---- Supplied information

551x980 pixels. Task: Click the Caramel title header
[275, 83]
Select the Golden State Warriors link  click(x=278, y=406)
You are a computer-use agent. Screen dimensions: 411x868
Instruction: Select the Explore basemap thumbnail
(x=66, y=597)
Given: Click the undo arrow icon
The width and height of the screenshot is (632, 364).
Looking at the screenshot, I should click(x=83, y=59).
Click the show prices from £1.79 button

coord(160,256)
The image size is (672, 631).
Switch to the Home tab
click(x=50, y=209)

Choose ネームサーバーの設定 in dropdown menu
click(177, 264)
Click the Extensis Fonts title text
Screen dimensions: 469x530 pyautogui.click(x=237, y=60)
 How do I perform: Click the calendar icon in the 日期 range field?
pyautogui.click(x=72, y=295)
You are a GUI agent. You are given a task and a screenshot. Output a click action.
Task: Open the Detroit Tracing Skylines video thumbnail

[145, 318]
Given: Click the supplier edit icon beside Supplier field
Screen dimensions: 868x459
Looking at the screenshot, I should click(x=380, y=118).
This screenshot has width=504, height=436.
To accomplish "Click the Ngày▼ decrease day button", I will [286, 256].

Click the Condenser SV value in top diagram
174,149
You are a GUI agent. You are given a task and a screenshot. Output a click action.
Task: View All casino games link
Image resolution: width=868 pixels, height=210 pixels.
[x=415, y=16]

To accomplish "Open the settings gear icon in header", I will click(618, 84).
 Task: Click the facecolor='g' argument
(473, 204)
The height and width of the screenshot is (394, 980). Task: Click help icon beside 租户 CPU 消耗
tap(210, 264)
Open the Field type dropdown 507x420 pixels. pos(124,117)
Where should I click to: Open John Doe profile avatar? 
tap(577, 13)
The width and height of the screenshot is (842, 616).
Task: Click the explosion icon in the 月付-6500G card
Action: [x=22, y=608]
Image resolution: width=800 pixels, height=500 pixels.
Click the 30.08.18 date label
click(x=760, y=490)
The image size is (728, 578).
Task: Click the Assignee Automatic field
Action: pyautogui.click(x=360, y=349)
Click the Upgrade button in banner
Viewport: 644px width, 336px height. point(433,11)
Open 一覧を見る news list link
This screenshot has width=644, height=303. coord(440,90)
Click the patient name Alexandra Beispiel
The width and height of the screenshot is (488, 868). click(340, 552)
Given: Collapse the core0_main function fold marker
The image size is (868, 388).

--------

**What to produce:** Your reply should be an exact copy of every line from the line with "Open 一覧を見る news list link" through the final line of the data, and nothing more.

**Solved problem:**
Open 一覧を見る news list link
This screenshot has width=644, height=303. coord(440,90)
Click the patient name Alexandra Beispiel
The width and height of the screenshot is (488, 868). click(340, 552)
Given: Collapse the core0_main function fold marker
The image size is (868, 388).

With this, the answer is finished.